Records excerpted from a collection
────────

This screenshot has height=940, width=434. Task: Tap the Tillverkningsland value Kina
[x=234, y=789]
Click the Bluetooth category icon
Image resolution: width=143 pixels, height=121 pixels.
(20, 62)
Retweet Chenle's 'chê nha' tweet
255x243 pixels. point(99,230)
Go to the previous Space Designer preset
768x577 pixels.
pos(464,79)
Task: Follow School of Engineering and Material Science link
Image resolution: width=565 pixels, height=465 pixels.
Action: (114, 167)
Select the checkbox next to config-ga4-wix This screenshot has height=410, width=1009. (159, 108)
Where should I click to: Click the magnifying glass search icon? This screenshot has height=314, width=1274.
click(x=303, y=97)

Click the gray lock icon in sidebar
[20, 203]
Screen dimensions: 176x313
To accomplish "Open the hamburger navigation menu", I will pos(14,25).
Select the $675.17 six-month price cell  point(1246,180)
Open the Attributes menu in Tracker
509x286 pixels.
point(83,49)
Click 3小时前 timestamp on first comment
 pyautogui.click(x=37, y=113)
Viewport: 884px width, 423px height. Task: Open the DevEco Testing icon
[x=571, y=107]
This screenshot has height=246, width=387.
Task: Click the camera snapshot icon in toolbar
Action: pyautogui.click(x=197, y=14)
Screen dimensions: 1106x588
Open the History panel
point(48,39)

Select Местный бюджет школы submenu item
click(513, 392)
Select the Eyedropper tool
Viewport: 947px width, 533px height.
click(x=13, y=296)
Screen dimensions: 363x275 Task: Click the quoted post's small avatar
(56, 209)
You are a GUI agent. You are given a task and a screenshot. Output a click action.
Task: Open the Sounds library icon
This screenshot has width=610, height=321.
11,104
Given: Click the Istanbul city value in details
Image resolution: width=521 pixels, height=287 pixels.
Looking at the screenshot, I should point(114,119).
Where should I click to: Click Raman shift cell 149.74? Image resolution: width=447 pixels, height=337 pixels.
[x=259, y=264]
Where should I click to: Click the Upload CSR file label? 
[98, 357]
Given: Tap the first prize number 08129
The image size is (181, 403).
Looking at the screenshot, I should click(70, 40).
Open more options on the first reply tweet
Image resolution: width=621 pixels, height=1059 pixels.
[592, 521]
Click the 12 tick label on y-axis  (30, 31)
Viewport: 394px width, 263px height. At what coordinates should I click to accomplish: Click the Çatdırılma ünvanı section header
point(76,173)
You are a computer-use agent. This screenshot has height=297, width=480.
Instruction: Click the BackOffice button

────────

▸ **Work to complete**: The required response is a complete, exact copy of the records.

▸ **Solution to this problem**:
This screenshot has height=940, width=434. Task: Tap the Tillverkningsland value Kina
[x=234, y=789]
Click the Bluetooth category icon
Image resolution: width=143 pixels, height=121 pixels.
(20, 62)
Retweet Chenle's 'chê nha' tweet
255x243 pixels. point(99,230)
Go to the previous Space Designer preset
768x577 pixels.
pos(464,79)
Task: Follow School of Engineering and Material Science link
Image resolution: width=565 pixels, height=465 pixels.
Action: (114, 167)
Select the checkbox next to config-ga4-wix This screenshot has height=410, width=1009. (159, 108)
Where should I click to: Click the magnifying glass search icon? This screenshot has height=314, width=1274.
click(x=303, y=97)

Click the gray lock icon in sidebar
[20, 203]
Screen dimensions: 176x313
To accomplish "Open the hamburger navigation menu", I will pos(14,25).
Select the $675.17 six-month price cell  point(1246,180)
Open the Attributes menu in Tracker
509x286 pixels.
point(83,49)
Click 3小时前 timestamp on first comment
 pyautogui.click(x=37, y=113)
Viewport: 884px width, 423px height. Task: Open the DevEco Testing icon
[x=571, y=107]
This screenshot has height=246, width=387.
Task: Click the camera snapshot icon in toolbar
Action: pyautogui.click(x=197, y=14)
Screen dimensions: 1106x588
Open the History panel
point(48,39)

Select Местный бюджет школы submenu item
click(513, 392)
Select the Eyedropper tool
Viewport: 947px width, 533px height.
click(x=13, y=296)
Screen dimensions: 363x275 Task: Click the quoted post's small avatar
(56, 209)
You are a GUI agent. You are given a task and a screenshot. Output a click action.
Task: Open the Sounds library icon
This screenshot has width=610, height=321.
11,104
Given: Click the Istanbul city value in details
Image resolution: width=521 pixels, height=287 pixels.
Looking at the screenshot, I should point(114,119).
Where should I click to: Click Raman shift cell 149.74? Image resolution: width=447 pixels, height=337 pixels.
[x=259, y=264]
Where should I click to: Click the Upload CSR file label? 
[98, 357]
Given: Tap the first prize number 08129
The image size is (181, 403).
Looking at the screenshot, I should click(70, 40).
Open more options on the first reply tweet
Image resolution: width=621 pixels, height=1059 pixels.
[592, 521]
Click the 12 tick label on y-axis  (30, 31)
Viewport: 394px width, 263px height. At what coordinates should I click to accomplish: Click the Çatdırılma ünvanı section header
point(76,173)
You are a computer-use agent. This screenshot has height=297, width=480.
Instruction: Click the BackOffice button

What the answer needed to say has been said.